Magnetic mesoporous nanocarriers for drug delivery with improved therapeutic efficacy

Abstract

Mesoporous CoNi@Au core@shell nanorods were synthesized as magnetic drug nanocarriers by electrodeposition using ionic liquid-in-aqueous microemulsions. Mesoporous nanorods present a highly effective area (186 m2 g-1) and magnetic character that allows their manipulation, concentration and retention by applying a magnetic field. The nanorods have been functionalized with thiol-poly(ethyleneglycol) molecules and molecules of Irinotecan, a drug, used in chemotherapy, were retained in both the lattice of the linked thiol-poly(ethyleneglycol) molecules and inside the nanorods pores.

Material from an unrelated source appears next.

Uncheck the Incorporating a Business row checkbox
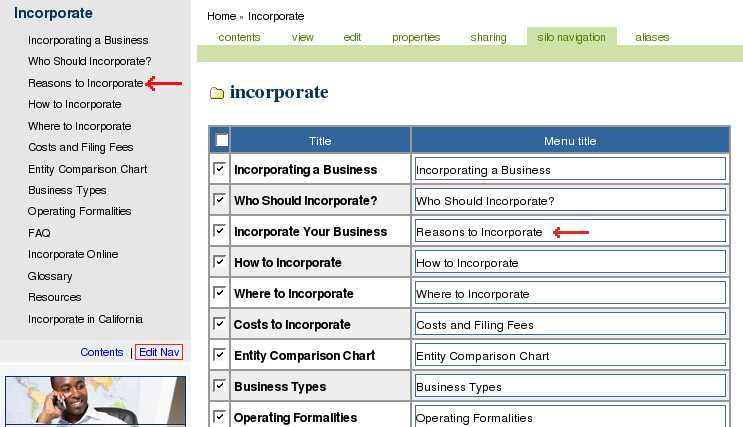pyautogui.click(x=220, y=169)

The nanorods' mesoporous character allowed a high drug-loading capability and magnetic behavior that allowed the drug's controlled release. A high cellular viability of HeLa cells was obtained after their incubation with the nanorods functionalized with thiol-poly(ethyleneglycol). However, when the nanorods functioned as carriers for CPT-11, significant cell death was occurred when the HeLa cells were incubated with the functionalized, drug-loaded nanorods. Cell death also occurred by applying an alternating magnetic field, given the effect of both the carrier's CPT-11 release and the mechanical damage of cells by the nanorods under the magnetic field effect. Our proposal to used mesoporous magnetic nanorods as drug carriers could thus dramatically reduce the amounts of the nanocarrier and the drug needed to efficiently destroy cancer cells.